──────── Material for this exercise

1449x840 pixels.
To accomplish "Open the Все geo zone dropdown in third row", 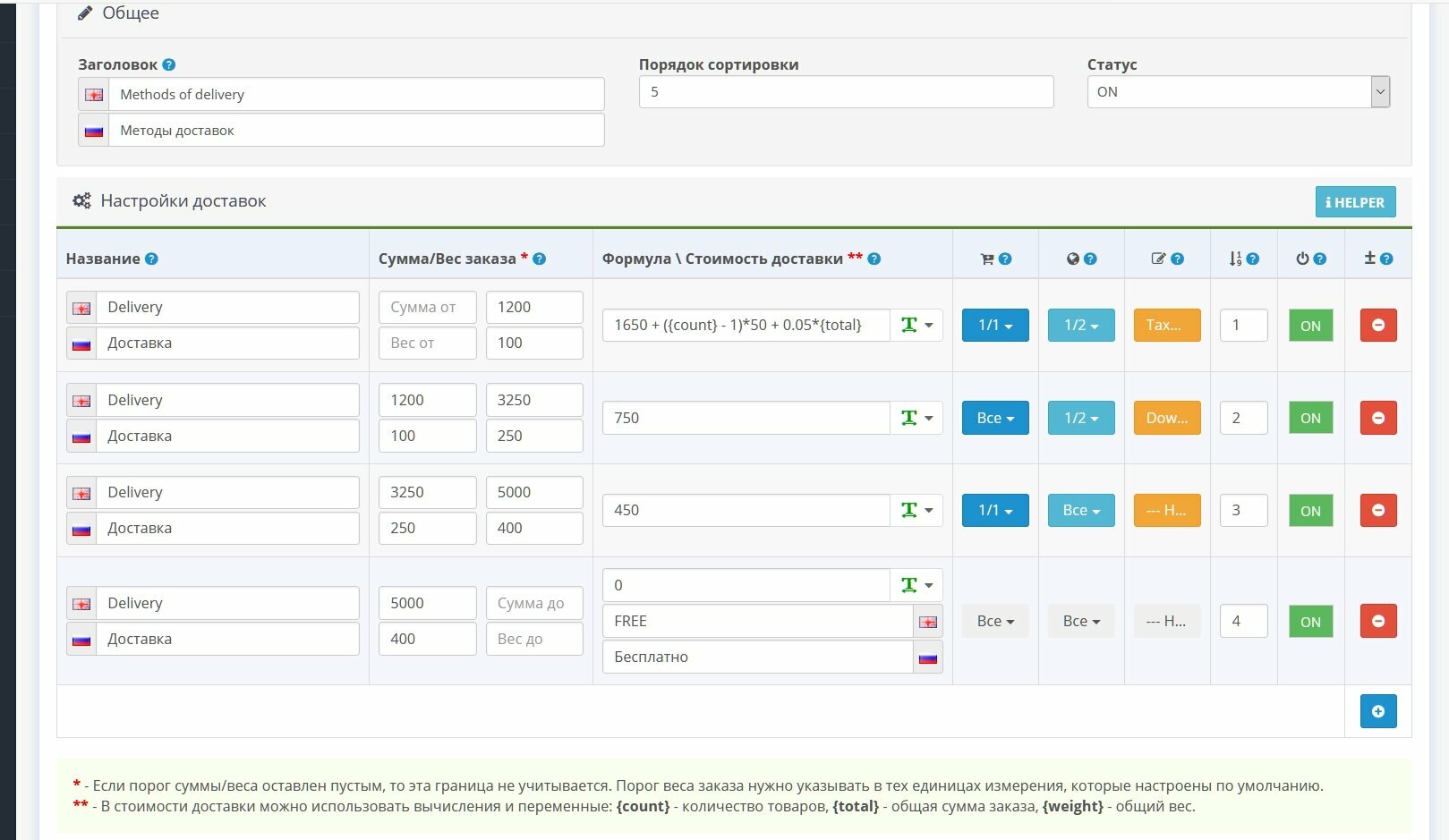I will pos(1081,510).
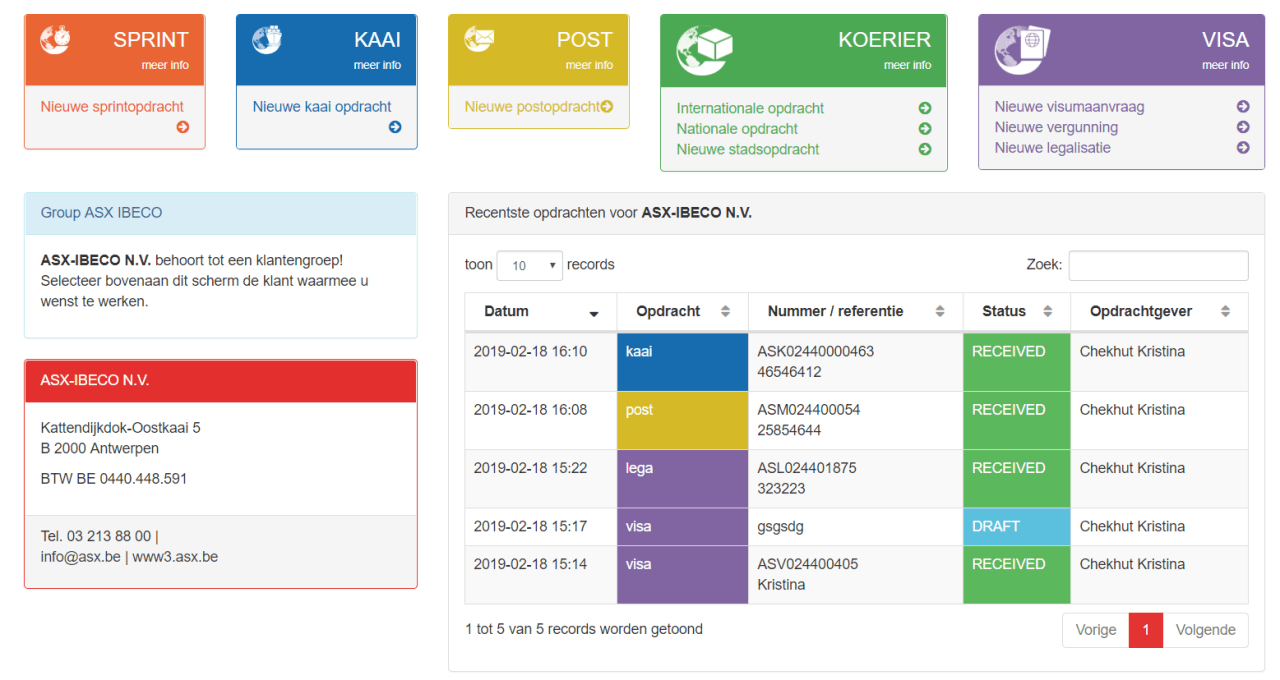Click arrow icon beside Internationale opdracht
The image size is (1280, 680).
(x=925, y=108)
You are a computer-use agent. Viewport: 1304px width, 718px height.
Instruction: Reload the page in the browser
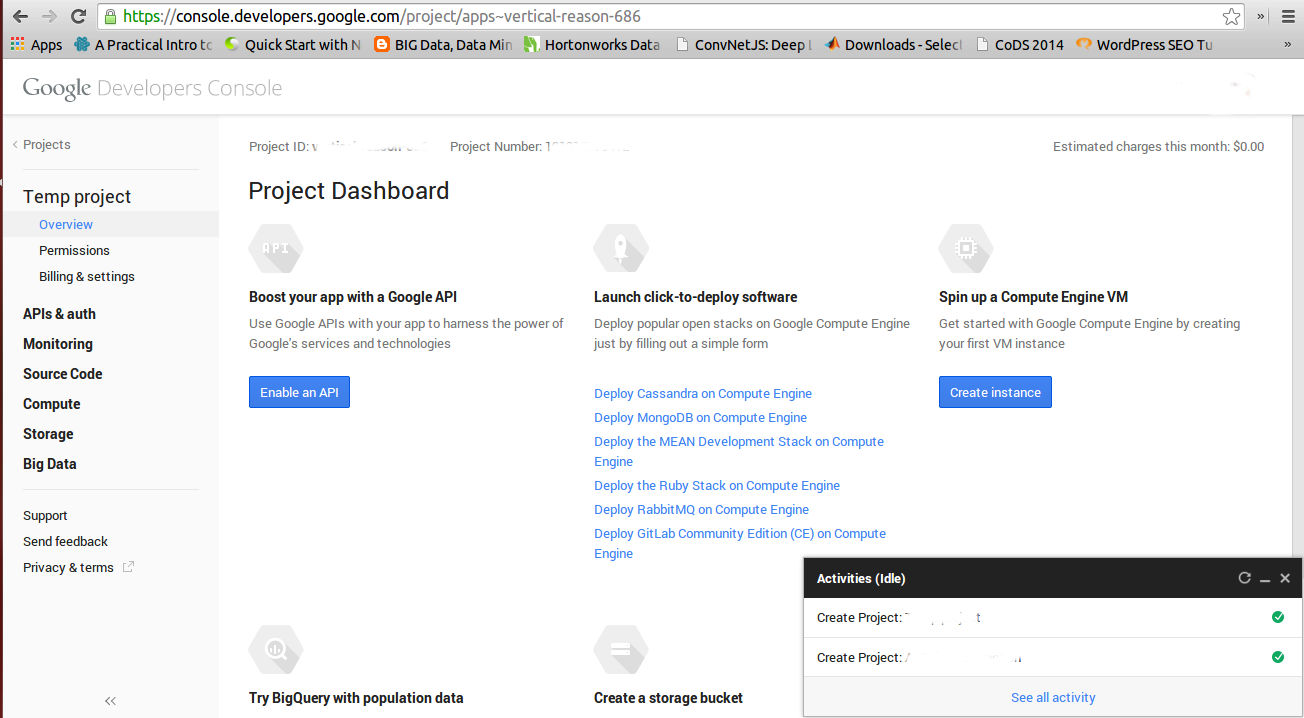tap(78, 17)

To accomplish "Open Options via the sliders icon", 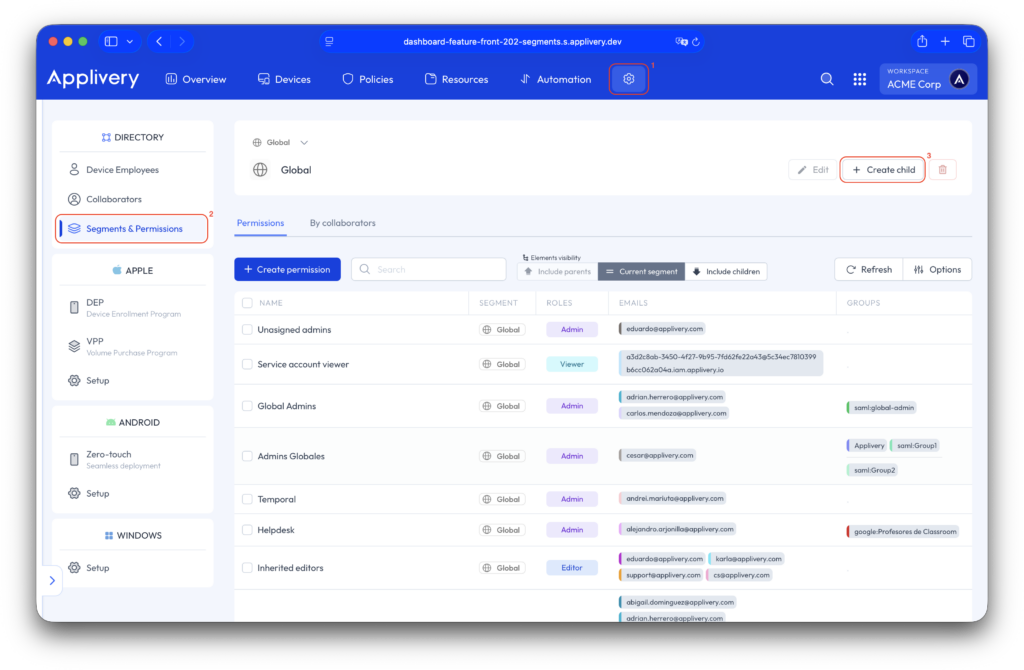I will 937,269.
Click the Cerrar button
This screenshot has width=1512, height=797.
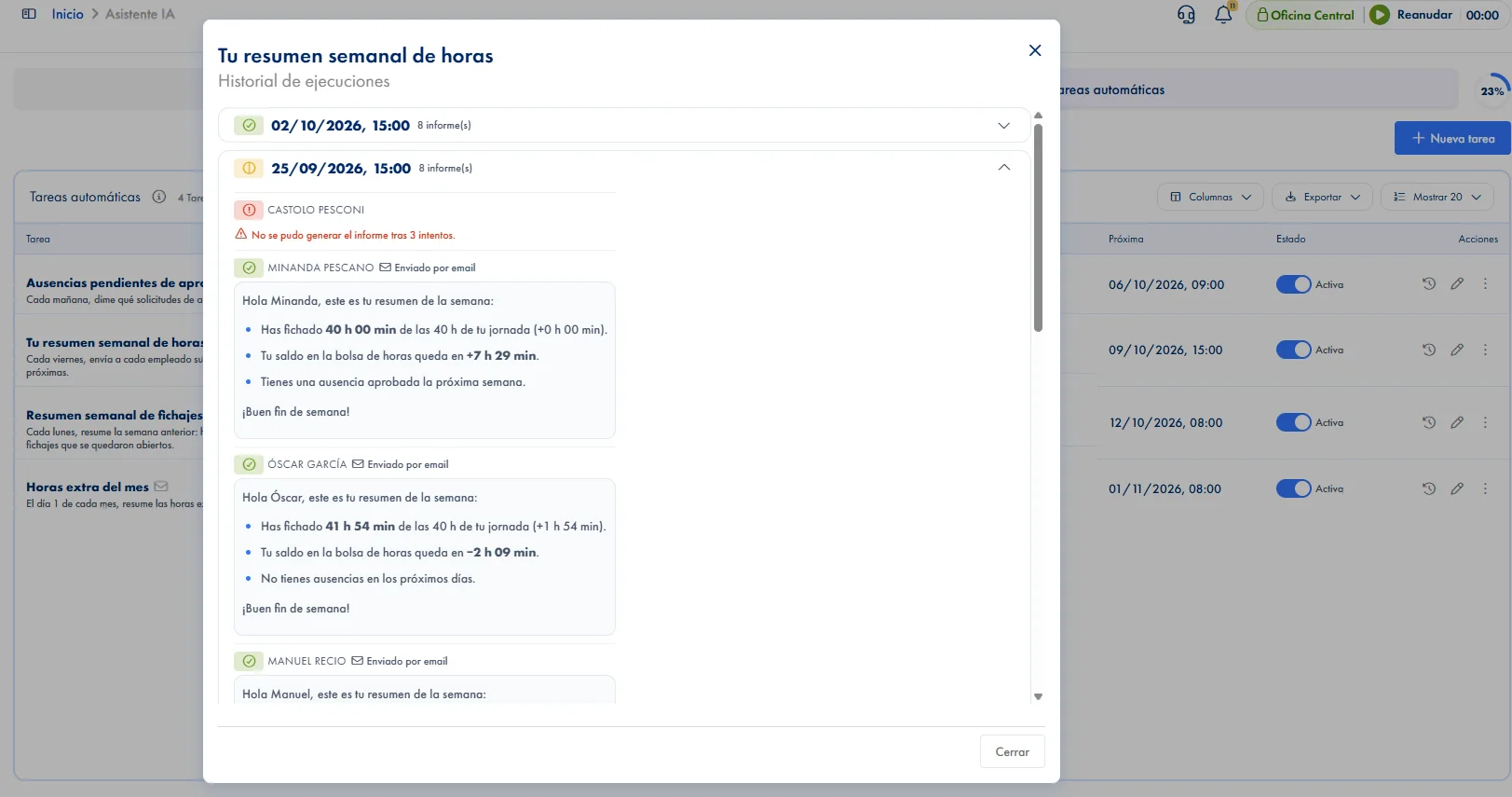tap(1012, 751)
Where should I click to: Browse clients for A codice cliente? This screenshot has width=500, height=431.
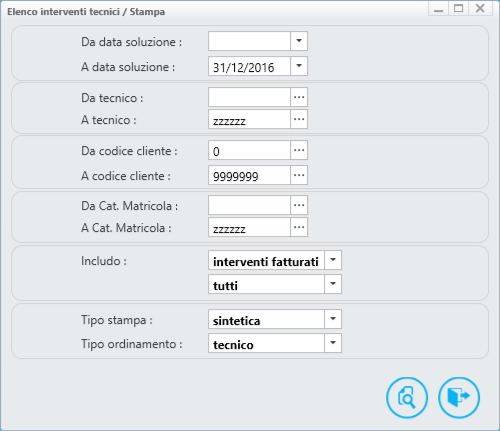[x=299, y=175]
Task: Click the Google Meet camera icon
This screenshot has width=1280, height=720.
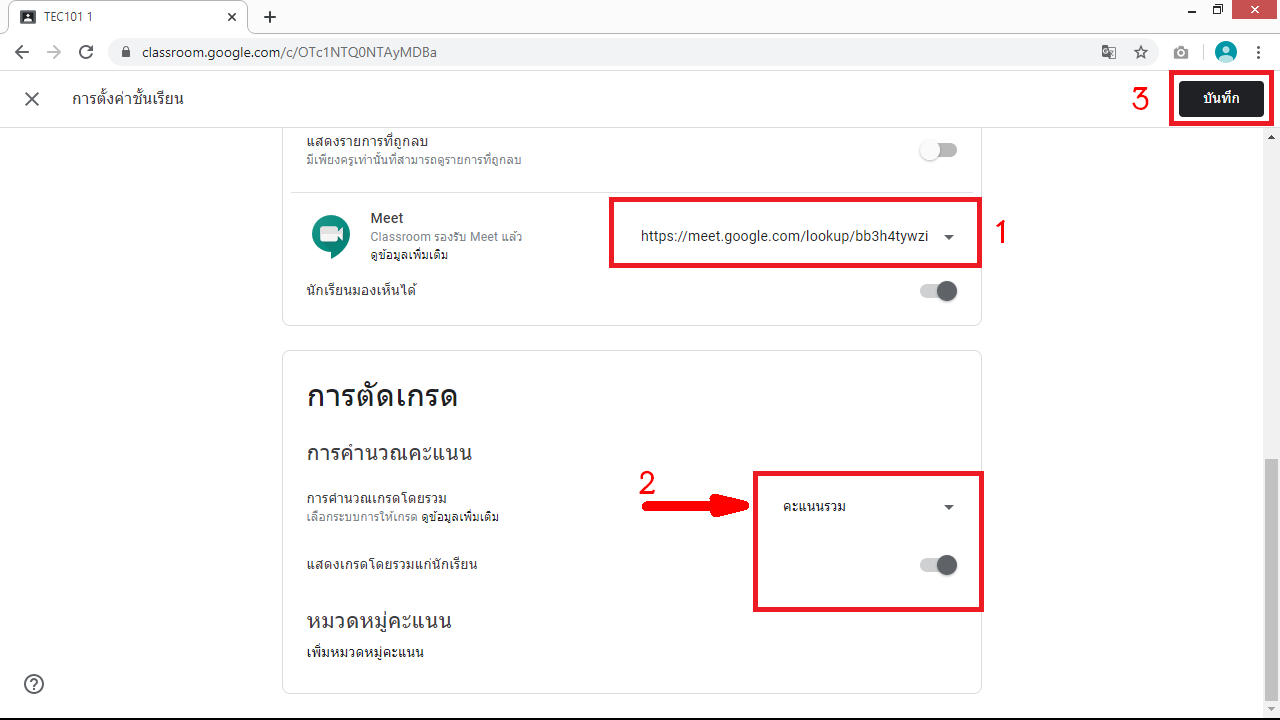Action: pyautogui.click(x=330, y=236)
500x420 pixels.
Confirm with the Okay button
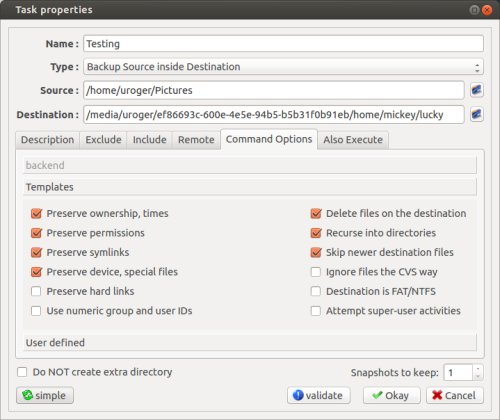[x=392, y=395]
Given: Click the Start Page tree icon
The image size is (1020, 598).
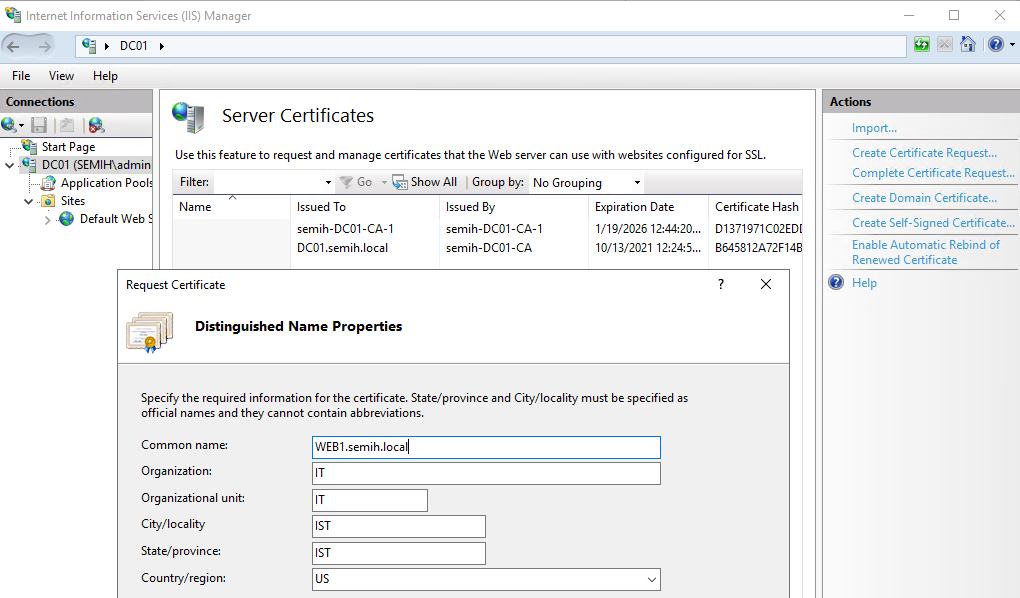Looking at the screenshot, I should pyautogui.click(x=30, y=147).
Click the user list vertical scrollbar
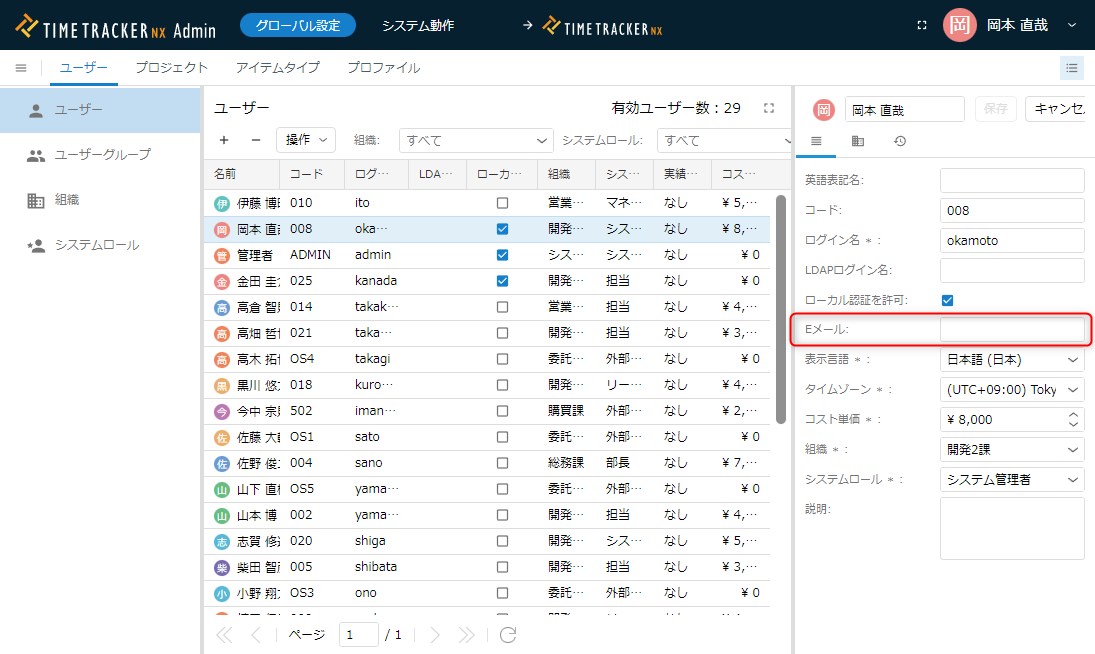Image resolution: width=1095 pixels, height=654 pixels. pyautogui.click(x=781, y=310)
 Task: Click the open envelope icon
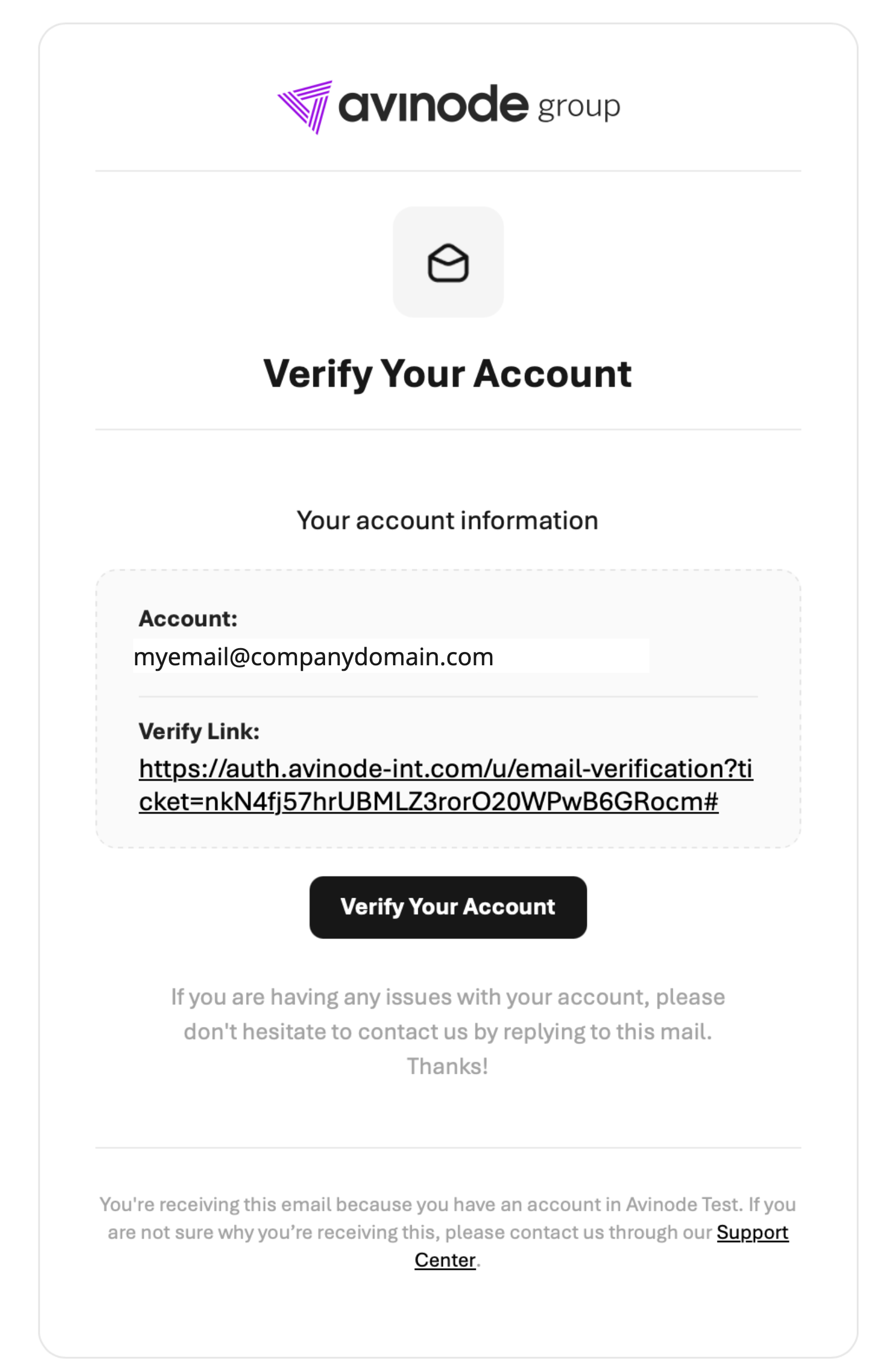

────────────────

Work to complete
Omit the pictures. Transcribe word for word the lines from the one containing "Click the user list vertical scrollbar" through the end of the listing, inclusive.

Result of this task
Click the user list vertical scrollbar
Image resolution: width=1095 pixels, height=654 pixels. pyautogui.click(x=781, y=310)
 Task: Click the open envelope icon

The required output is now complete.